Case ID: 298

Publication date: 22 Dec, 2024

Consensus grade: GS 3+4=7 (ISUP 2)

User Diagnosis Difficulty Comment
Pathologist 1 GS 3+4=7 (ISUP 2) Typical
Pathologist 2 GS 3+4=7 (ISUP 2) Typical
Pathologist 3 GS 3+4=7 (ISUP 2) Borderline higher

Either ductal or IDC component

Pathologist 4 GS 3+4=7 (ISUP 2) Typical

Find it difficult distinguishing 3+4 from 4+3 on separate images as some same area at different magnification.
Some of the cribriform glands may be intraductal cancer.

Pathologist 5 GS 3+4=7 (ISUP 2) Borderline higher

need better low power image
? is some IDC-P

Pathologist 6 GS 3+4=7 (ISUP 2) Typical

difficult to say whether "+4 or 4+3, because I cannot estimate which part is predominant on the pics. But 4 has to be in as well as 3

Pathologist 7 GS 4+3=7 (ISUP 3) Typical

Nice classic histologic patterns, but hard to tell relative percentage of each component

Pathologist 8 GS 3+4=7 (ISUP 2) Typical

Should be straightformard but close to 50:50 3:4.

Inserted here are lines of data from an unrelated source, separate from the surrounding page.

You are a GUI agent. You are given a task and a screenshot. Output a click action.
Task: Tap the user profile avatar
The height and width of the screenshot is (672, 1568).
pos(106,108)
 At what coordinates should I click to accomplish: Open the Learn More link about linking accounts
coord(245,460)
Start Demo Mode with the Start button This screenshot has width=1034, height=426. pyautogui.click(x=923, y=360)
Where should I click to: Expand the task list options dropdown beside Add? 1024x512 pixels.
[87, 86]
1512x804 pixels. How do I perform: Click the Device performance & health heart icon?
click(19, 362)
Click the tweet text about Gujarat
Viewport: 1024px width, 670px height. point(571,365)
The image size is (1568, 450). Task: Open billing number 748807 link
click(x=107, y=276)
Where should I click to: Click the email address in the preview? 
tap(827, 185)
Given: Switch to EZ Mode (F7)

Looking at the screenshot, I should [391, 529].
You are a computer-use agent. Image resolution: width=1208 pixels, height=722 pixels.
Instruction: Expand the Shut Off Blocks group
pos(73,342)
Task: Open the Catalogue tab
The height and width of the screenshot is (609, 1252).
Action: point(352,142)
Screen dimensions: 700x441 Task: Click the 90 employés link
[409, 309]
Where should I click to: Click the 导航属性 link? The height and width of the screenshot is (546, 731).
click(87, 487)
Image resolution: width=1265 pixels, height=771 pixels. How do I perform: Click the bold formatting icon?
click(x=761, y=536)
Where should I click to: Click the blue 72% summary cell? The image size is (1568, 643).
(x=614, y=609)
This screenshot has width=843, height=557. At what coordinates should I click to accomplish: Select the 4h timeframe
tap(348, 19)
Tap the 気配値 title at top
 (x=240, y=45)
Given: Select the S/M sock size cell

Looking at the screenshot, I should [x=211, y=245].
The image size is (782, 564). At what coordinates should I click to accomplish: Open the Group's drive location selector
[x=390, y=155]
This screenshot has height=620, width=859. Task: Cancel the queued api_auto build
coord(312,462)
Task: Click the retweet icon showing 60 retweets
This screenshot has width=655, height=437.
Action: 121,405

Pathologist 9 GS 3+4=7 (ISUP 2) Typical
Pathologist 10 GS 3+4=7 (ISUP 2) Borderline higher

Depends on the overall amount of 4 - low power overview image of the entire core would likely create greater agreement on 4+3 vs 3+4

Pathologist 11 GS 3+4=7 (ISUP 2) Typical
Pathologist 12 GS 4+3=7 (ISUP 3) Typical
Pathologist 13 GS 3+4=7 (ISUP 2) Typical
Pathologist 14 GS 3+4=7 (ISUP 2) Borderline higher

difficult to estimate the amount of 3 and 4 by images; could be 4+3

Pathologist 15 GS 3+4=7 (ISUP 2) Typical
Pathologist 16 GS 4+3=7 (ISUP 3) Borderline lower

Since photo 1 is the same as 6 iand the others are different, is difficult to gauge the amounts of 3 and 4. If all are considered different fields of 1 slide them cribriform 4 predominates

Pathologist 17 GS 3+4=7 (ISUP 2) Borderline lower

is that cribriform area intraductal - does that make it 3+3 then!!

Pathologist 18 GS 4+3=7 (ISUP 3) Typical
Pathologist 19 GS 3+4=7 (ISUP 2) Borderline higher

Definitely both patterns 4 and 3 but it's tricky to estimate the relative percentages off the screen. I thinks it's about 40% pattern 4 and have graded it accordingly but can see others estimating the pattern 4 slightly higher. Also considered IDC-P and HGPIN focally and might have done a 34betaE12/p63 stain, depending on what the rest of the case looked like. Not convinced that there is a ductal adenocarcinoma component.

Pathologist 20 GS 3+4=7 (ISUP 2) Typical
Pathologist 21 GS 3+4=7 (ISUP 2) Typical
Pathologist 22 GS 3+4=7 (ISUP 2) Typical
Pathologist 23 GS 4+3=7 (ISUP 3) Typical
Pathologist 24 GS 3+4=7 (ISUP 2) Typical


Case description (by case creator):

A lot of the tumor is GP3 but there are also a couple of cribriform glands. The epithelium is tall columnar, sometimes with elongated nuclei but the tumor does not have other features of ductal adenocarcinoma and should probably be considered a variant of acinar adenocarcinoma of the prostate.